# [Saved data entries]
::::

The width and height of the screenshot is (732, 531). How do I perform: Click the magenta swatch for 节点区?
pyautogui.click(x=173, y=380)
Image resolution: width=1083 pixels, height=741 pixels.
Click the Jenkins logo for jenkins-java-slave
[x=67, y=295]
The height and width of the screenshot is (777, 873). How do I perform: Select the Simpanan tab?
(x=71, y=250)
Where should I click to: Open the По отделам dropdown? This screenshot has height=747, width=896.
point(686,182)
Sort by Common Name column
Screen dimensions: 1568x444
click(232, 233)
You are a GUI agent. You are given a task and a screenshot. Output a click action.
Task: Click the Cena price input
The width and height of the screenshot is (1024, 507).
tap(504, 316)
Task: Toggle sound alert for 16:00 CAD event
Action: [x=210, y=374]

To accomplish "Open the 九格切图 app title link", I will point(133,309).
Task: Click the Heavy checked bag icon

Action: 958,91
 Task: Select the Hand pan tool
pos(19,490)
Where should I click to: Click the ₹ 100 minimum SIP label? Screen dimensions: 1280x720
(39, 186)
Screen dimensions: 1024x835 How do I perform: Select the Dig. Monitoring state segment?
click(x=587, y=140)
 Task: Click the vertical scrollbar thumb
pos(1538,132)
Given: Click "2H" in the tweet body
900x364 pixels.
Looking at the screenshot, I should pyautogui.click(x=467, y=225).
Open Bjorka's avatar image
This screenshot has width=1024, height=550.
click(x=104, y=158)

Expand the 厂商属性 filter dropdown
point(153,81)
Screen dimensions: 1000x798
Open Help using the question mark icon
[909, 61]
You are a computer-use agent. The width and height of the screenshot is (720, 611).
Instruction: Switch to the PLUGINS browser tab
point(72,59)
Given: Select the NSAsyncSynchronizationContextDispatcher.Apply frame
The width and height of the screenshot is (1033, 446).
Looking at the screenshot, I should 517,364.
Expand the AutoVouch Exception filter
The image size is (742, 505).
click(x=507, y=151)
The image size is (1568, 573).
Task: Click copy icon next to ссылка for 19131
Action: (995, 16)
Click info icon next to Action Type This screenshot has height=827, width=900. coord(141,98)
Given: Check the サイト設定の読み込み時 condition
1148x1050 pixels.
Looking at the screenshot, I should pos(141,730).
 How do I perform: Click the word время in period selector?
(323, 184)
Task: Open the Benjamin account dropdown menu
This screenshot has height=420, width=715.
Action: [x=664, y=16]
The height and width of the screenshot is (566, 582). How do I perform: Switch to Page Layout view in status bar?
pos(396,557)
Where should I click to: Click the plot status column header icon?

::::

# [What is being asked]
Print all the records precisely.

# [The completed task]
The width and height of the screenshot is (732, 531). How do I perform: Click the magenta swatch for 节点区?
pyautogui.click(x=173, y=380)
Image resolution: width=1083 pixels, height=741 pixels.
Click the Jenkins logo for jenkins-java-slave
[x=67, y=295]
The height and width of the screenshot is (777, 873). How do I perform: Select the Simpanan tab?
(x=71, y=250)
Where should I click to: Open the По отделам dropdown? This screenshot has height=747, width=896.
point(686,182)
Sort by Common Name column
Screen dimensions: 1568x444
click(232, 233)
You are a GUI agent. You are given a task and a screenshot. Output a click action.
Task: Click the Cena price input
The width and height of the screenshot is (1024, 507).
tap(504, 316)
Task: Toggle sound alert for 16:00 CAD event
Action: [x=210, y=374]

To accomplish "Open the 九格切图 app title link", I will point(133,309).
Task: Click the Heavy checked bag icon

Action: 958,91
 Task: Select the Hand pan tool
pos(19,490)
Where should I click to: Click the ₹ 100 minimum SIP label? Screen dimensions: 1280x720
(39, 186)
Screen dimensions: 1024x835 How do I perform: Select the Dig. Monitoring state segment?
click(x=587, y=140)
 Task: Click the vertical scrollbar thumb
pos(1538,132)
Given: Click "2H" in the tweet body
900x364 pixels.
Looking at the screenshot, I should pyautogui.click(x=467, y=225).
Open Bjorka's avatar image
This screenshot has width=1024, height=550.
click(x=104, y=158)

Expand the 厂商属性 filter dropdown
point(153,81)
Screen dimensions: 1000x798
Open Help using the question mark icon
[909, 61]
You are a computer-use agent. The width and height of the screenshot is (720, 611).
Instruction: Switch to the PLUGINS browser tab
point(72,59)
Given: Select the NSAsyncSynchronizationContextDispatcher.Apply frame
The width and height of the screenshot is (1033, 446).
Looking at the screenshot, I should 517,364.
Expand the AutoVouch Exception filter
The image size is (742, 505).
click(x=507, y=151)
The image size is (1568, 573).
Task: Click copy icon next to ссылка for 19131
Action: (995, 16)
Click info icon next to Action Type This screenshot has height=827, width=900. coord(141,98)
Given: Check the サイト設定の読み込み時 condition
1148x1050 pixels.
Looking at the screenshot, I should pos(141,730).
 How do I perform: Click the word время in period selector?
(323, 184)
Task: Open the Benjamin account dropdown menu
This screenshot has height=420, width=715.
Action: [x=664, y=16]
The height and width of the screenshot is (566, 582). How do I perform: Switch to Page Layout view in status bar?
pos(396,557)
Where should I click to: Click the plot status column header icon?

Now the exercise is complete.